▸ **Testo estratto**
Gli insegnamenti contenuti nei Sutra includono tre grandi categorie di insegnamenti risalenti a Shakyamuni, il Buddha storico. Questi furono dati principalmente in tre luoghi e momenti diversi, in relazione alle diverse inclinazioni dei discepoli a cui questi insegnamenti si rivolgevano. Ciò è conosciuto come “I tre giri della ruota del Dharma”.
Il primo giro della ruota del Dharma: le quattro nobili verità
- Il primo insegnamento conferito dal Buddha dopo l’illuminazione a Sarnath, nel parco dei daini, fu quello delle quattro nobili verità, in cui sono racchiusi tutti i principi fondamentali del Buddhismo e la cui struttura ci aiuta a comprendere bene l’idea generale di tutte le varie forme di Buddhismo.La nobile verità della sofferenza: Nella vita siamo tutti soggetti alla sofferenza, e nessuno se ne può liberare definitivamente. La sofferenza ha diversi livelli, innanzitutto questa include tutte le forme di disagi e difficoltà che conosciamo bene, come il dolore fisico e mentale, le varie forme di paure, le depressioni, le ansie, le insicurezze, le calamita che ci toccano e così via. Esistono poi forme più sottili di sofferenza, come l’aspetto dell’impermanenza di tutte le cose, in questo senso non possiamo in realtà tenerci nulla, tutto passa e piano piano svanisce. Questo vale per le cose materiali, per le relazioni coi nostri cari e per la nostra stessa vita. Un ulteriore aspetto della sofferenza concerne il fatto che siamo condizionati e quindi subiamo le circostanze, spesso senza nessuna possibilità di sottrarci ad esse, ciò implica che non siamo veramente liberi ed anche ciò è sofferenza. La prima cosca che il Buddha ci dice è di riconoscere a fondo la sofferenza che, in un modo o nell’altro, ci accompagna continuamente.
- La nobile verità della causa della sofferenza: Perché siamo soggetti alla sofferenza? Le varie filosofie e religioni si sono interrogate molto su questo punto, il Buddha da una sua chiara risposta: in essenza la sofferenza proviene dall’ignoranza fondamentale, dalla quale sorgono le afflizioni mentali, che ci spingono ad agire in modo poco salutare per noi e per gli altri. L’ignoranza fondamentale è l’identificazione con l’io dovuta alla percezione dualistica io-altro. Noi ci identifichiamo con questo io e ci riteniamo un’entità separata da tutto il resto. Ciò ci porta naturalmente ad avere attrazione verso tutto ciò che sostiene il nostro io e repulsione verso tutto ciò che potenzialmente lo minaccia. Queste sono le due polarità di base dell’attaccamento e dell’avversione. Da qui tutte le altre afflizioni mentali come la rabbia, la gelosia, l’orgoglio e così via. In altre parole, la nostra percezione distorta della realtà ci fa essere sotto il potere delle emozioni distruttive e ciò ci fa agire in modo dannoso sia per noi stessi che per gli altri. Questo è secondo il Buddha il meccanismo che ci incatena alla sofferenza ed egli ci esorta: La causa della sofferenza deve essere abbandonata!

▸ **Dati forniti**
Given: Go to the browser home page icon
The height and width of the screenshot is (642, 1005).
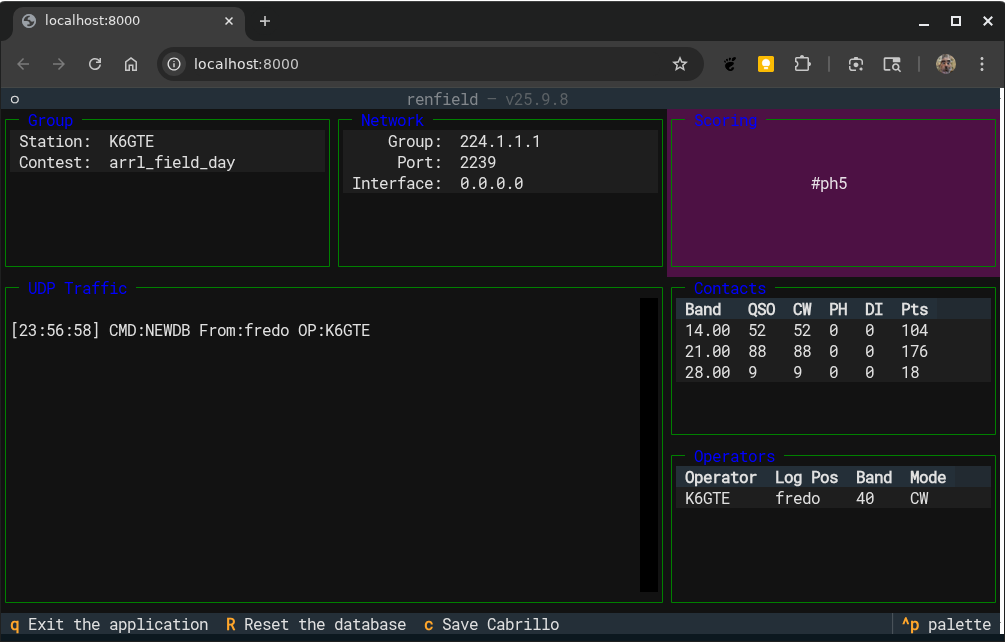Looking at the screenshot, I should 131,64.
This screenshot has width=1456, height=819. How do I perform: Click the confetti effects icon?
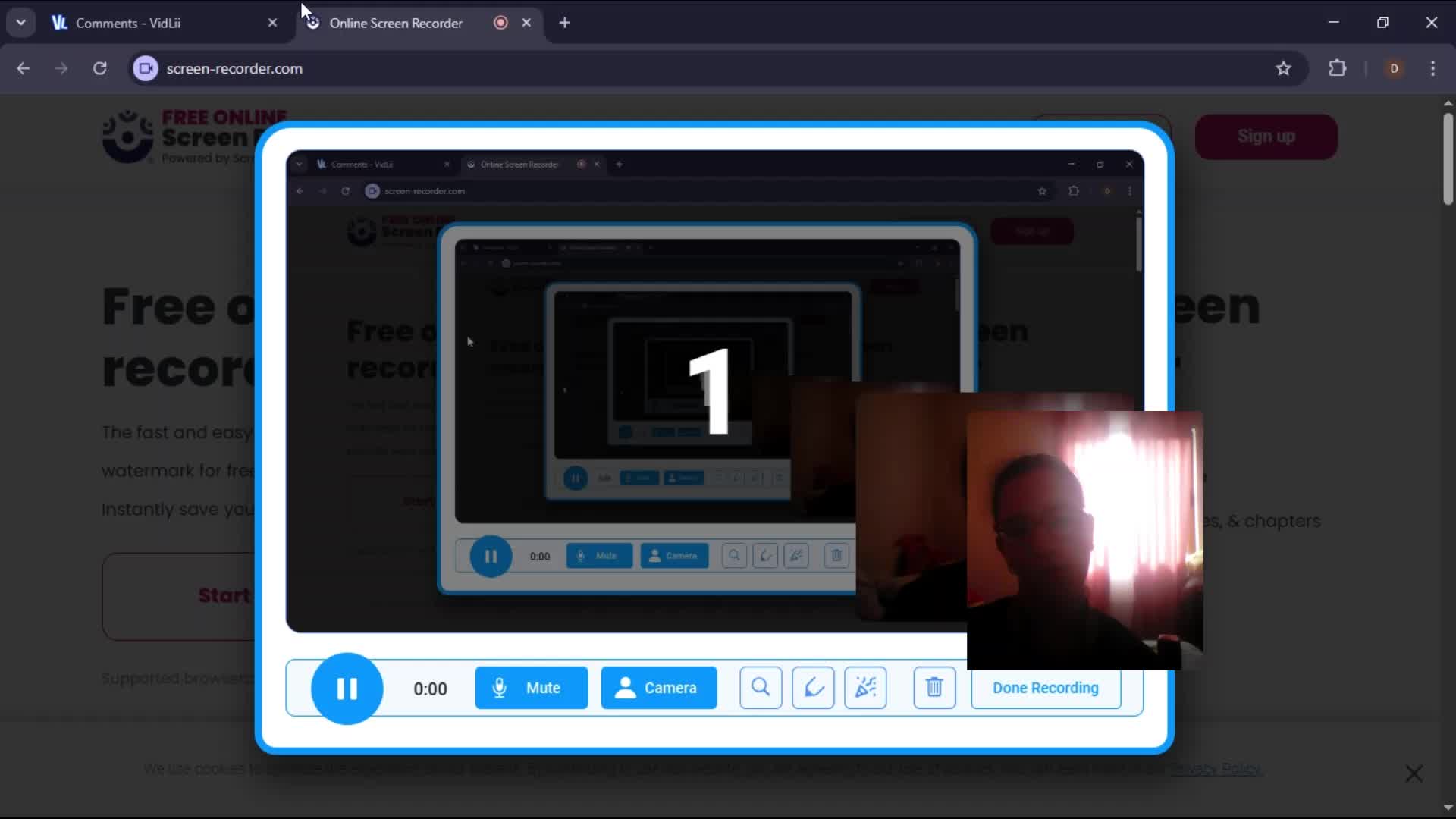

▸ **Descrizione dell'esercizio**
Nel testo estratto, elenca le afflizioni mentali citate come esempio subito dopo le due polarità di base dell'attaccamento e dell'avversione.

▸ **Esercizio svolto**
La rabbia, la gelosia e l'orgoglio.